As these genes are passed on genetically, you’ll receive 2 copies of the MTHFR gene: one from your mum and one from your dad. The combination of genes you inherit from your parents will determine what kind of variant you end up with.  

So, why does all this matter?

There’s a specific gene variant, known as MTHFR C677T (or sometimes its partner in crime, A1298C) that many people have that disrupts the way the body converts the MTHFR enzyme and therefore how you process folate [6].

How common is the MTHFR gene variant?

In broad terms, 1 in 3 women is shown to have this specific gene variant. However, some studies suggest there are differences in the prevalence of this gene between racial groups.

For example, research has shown up to 70% of Caucasian Americans may have this variant, compared with just 30% of African Americans [7].

Why methylated folate is easier for the body to process

It all comes back to the type of folate you're consuming. As we mentioned, methylated folate is the most bioavailable form of folate.

In other words, when consumed at doses of 400mcg or above [8] (which is the case if you take the Kin Prenatal Supplement), your body doesn’t have to jump through tonnes of hoops to convert it and access its benefits — unlike with a folic acid supplement [9].

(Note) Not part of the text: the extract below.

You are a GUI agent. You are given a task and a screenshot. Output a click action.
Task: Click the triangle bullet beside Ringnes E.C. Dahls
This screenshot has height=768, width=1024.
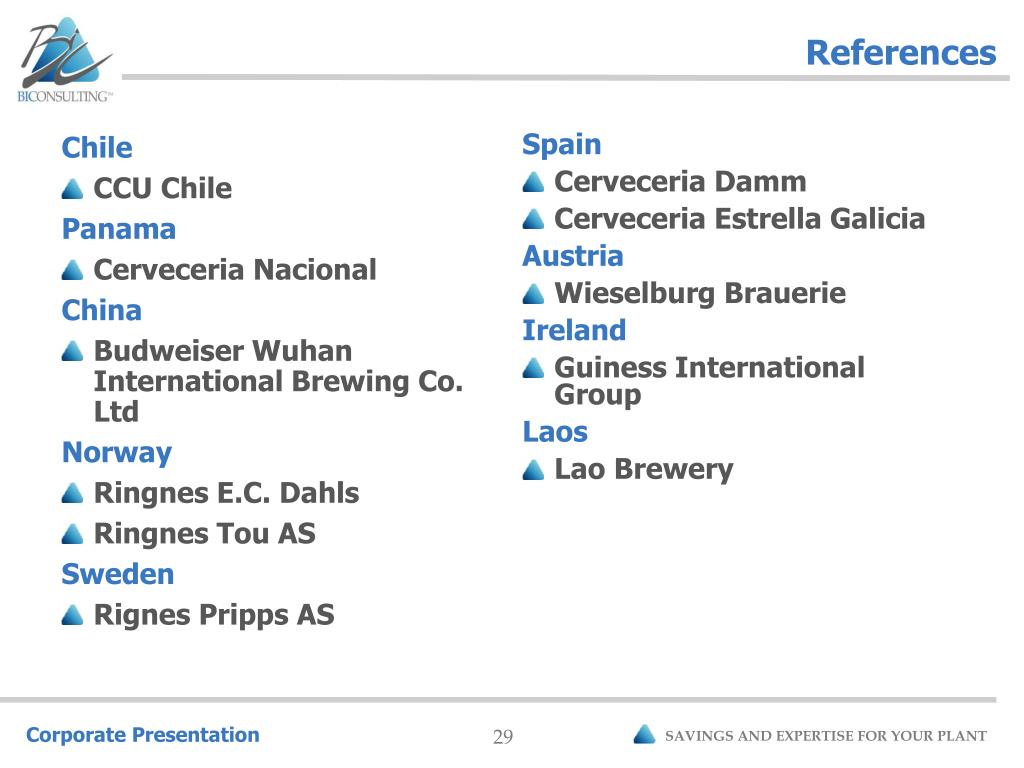click(72, 494)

While research has shown that both folic acid and methylated folate do have pretty similar biologically active profiles, that’s only the case once folic acid has been activated and converted into methylated folate [4].

But if you have the MTHFR gene variant, your body won’t be able to do that for you. That’s what makes methylated folate a winner: it offers maximum benefits, no matter what gene variants are present for you [4].

Plus, research also shows that this type of folate has other advantages, including:

  • Lowering the risk of missing the symptoms of a vitamin B12 deficiency
  • Overcoming any issues caused by MTHFR gene variants that can stop your body from benefitting from certain types of folate

How much folate do you need to be consuming?

For those who are not trying to conceive, the recommended daily intake of folate is 400 mcg each day.

This can be met by consuming dietary folate present in foods such as fortified cereal, enriched bread and pasta (which contain folic acid, not its active form), peanuts and dark green leafy vegetables.

At least 1 month before and during the first 3 months of pregnancy, your recommended daily intake of folate increases to 600 mcg [10].

A minimum of 400 mcg of this should come from folate supplementation to ensure you're reaching your daily target. By using a prenatal with methylated folate, you’ll rest assured knowing you're reaching the required amount.

As the benefits of folate are key during the first stages of pregnancy, it’s recommended that women start taking a supplement rich in methylated folate between 1 and 6 months prior to conceiving (as well as throughout pregnancy).  

So, next time you’re shopping around for pregnancy vitamins or a folate supplement, check the label and see what type of folate is inside.

If it doesn't contain the good stuff (a.k.a. methylated folate), you know to shop elsewhere. Because no one wants to worry about whether their supplement is really working or not.